*** DATA SUPPLIED Section Begins ***
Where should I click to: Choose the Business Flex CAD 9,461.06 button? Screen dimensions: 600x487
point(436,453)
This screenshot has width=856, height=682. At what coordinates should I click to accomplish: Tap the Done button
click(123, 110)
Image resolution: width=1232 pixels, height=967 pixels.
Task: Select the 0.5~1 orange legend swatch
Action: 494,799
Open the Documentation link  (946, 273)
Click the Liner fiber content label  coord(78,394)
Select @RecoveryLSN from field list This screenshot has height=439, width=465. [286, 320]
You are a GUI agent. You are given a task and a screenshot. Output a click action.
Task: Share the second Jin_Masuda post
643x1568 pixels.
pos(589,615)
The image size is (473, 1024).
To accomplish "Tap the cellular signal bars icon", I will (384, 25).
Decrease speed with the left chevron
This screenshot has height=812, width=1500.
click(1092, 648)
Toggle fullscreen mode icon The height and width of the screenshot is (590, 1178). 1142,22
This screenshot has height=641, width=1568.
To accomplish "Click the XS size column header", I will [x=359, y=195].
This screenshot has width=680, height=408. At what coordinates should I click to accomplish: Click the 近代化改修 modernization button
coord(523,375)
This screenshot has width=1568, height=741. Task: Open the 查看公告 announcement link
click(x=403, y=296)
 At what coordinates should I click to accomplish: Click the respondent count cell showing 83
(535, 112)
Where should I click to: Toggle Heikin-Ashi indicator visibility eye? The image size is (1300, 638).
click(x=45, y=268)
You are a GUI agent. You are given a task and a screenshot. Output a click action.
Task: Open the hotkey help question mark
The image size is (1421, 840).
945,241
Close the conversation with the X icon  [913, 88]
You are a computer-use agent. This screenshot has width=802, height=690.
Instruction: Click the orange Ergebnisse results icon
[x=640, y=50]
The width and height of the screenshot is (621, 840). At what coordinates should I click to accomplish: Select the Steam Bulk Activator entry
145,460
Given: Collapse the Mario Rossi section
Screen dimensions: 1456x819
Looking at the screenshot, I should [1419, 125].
*** DATA SUPPLIED Section Ends ***
Give an exact transcription of all the material.

## OUTPUT
Where should I click to: Choose the Business Flex CAD 9,461.06 button? Screen dimensions: 600x487
point(436,453)
This screenshot has width=856, height=682. At what coordinates should I click to accomplish: Tap the Done button
click(123, 110)
Image resolution: width=1232 pixels, height=967 pixels.
Task: Select the 0.5~1 orange legend swatch
Action: 494,799
Open the Documentation link  (946, 273)
Click the Liner fiber content label  coord(78,394)
Select @RecoveryLSN from field list This screenshot has height=439, width=465. [286, 320]
You are a GUI agent. You are given a task and a screenshot. Output a click action.
Task: Share the second Jin_Masuda post
643x1568 pixels.
pos(589,615)
The image size is (473, 1024).
To accomplish "Tap the cellular signal bars icon", I will (384, 25).
Decrease speed with the left chevron
This screenshot has height=812, width=1500.
click(1092, 648)
Toggle fullscreen mode icon The height and width of the screenshot is (590, 1178). 1142,22
This screenshot has height=641, width=1568.
To accomplish "Click the XS size column header", I will [x=359, y=195].
This screenshot has width=680, height=408. At what coordinates should I click to accomplish: Click the 近代化改修 modernization button
coord(523,375)
This screenshot has width=1568, height=741. Task: Open the 查看公告 announcement link
click(x=403, y=296)
 At what coordinates should I click to accomplish: Click the respondent count cell showing 83
(535, 112)
Where should I click to: Toggle Heikin-Ashi indicator visibility eye? The image size is (1300, 638).
click(x=45, y=268)
You are a GUI agent. You are given a task and a screenshot. Output a click action.
Task: Open the hotkey help question mark
The image size is (1421, 840).
945,241
Close the conversation with the X icon  [913, 88]
You are a computer-use agent. This screenshot has width=802, height=690.
Instruction: Click the orange Ergebnisse results icon
[x=640, y=50]
The width and height of the screenshot is (621, 840). At what coordinates should I click to accomplish: Select the Steam Bulk Activator entry
145,460
Given: Collapse the Mario Rossi section
Screen dimensions: 1456x819
Looking at the screenshot, I should [1419, 125].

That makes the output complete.